CBSE Class 9 Answered

The question must be:

PR is the bisector of ∠QPS and PT is perpendicular to QS. Prove that ∠TPR = half[∠Q - ∠S]

Given: PR is bisector of ∠QPS
PT is perpendicular to QS

To Prove: ∠TPR = 1/2 (∠Q - ∠S)

Proof:

We know that ∠QPR = 1/2 ∠P .... (i)

∠Q + ∠QPT = 90^o 

∠QPT = 90^o - ∠Q  .... (ii)

We know that

∠TPR = ∠QPR - ∠QPT
= 1/2 ∠P - (90^o - ∠Q)        ... From (i) and (ii)

## MATERIAL PROVIDED
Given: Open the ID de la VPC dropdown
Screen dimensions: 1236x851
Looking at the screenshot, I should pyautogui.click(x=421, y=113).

## TO DO
1) For the angle-bisector proof above, decide whether each statement agrees with it: (a) PT is perpendicular to QS; (b) the proof gives ∠QPT as 90° plus ∠Q; (c) ∠QPR equals half of ∠P. Answer yes or no for each and quote the words of the proof that decide it.
2) Echo the angle-bisector proof from "To Prove: ∠TPR = 1/2" up to and including "(i) and (ii)".
3) Proceed with the angle-bisector proof, picking up after its last line.

## ANSWERS FOR THE TASKS
1)
(a) Yes: "PT is perpendicular to QS"
(b) No: "∠QPT = 90^o - ∠Q"
(c) Yes: "∠QPR = 1/2 ∠P"

2)
To Prove: ∠TPR = 1/2 (∠Q - ∠S)

Proof:

We know that ∠QPR = 1/2 ∠P .... (i)

∠Q + ∠QPT = 90^o 

∠QPT = 90^o - ∠Q  .... (ii)

We know that

∠TPR = ∠QPR - ∠QPT
= 1/2 ∠P - (90^o - ∠Q)        ... From (i) and (ii)

3)
= 1/2 ∠P - 90^o + ∠Q
= 1/2 ∠P - 1/2 (∠Q + ∠P + ∠S) + ∠Q
= 1/2 ∠P - 1/2 ∠Q - 1/2 ∠P - 1/2 ∠S + ∠Q
= -1/2 ∠Q - 1/2 ∠S + ∠Q (+ve and -ve 1/2 ∠P got cancelled)

By takig LCM in ∠Q we get

∠TPR = ∠QPR - ∠QPT
= -1/2 ∠Q + 2/2 ∠Q - 1/2 ∠S
= (-1/2 + 2/2) ∠Q - 1/2 ∠S
= 1/2 ∠Q - 1/2 ∠S

∠TPR = 1/2 ( ∠Q - 1/2 ∠S )

Hence, proved.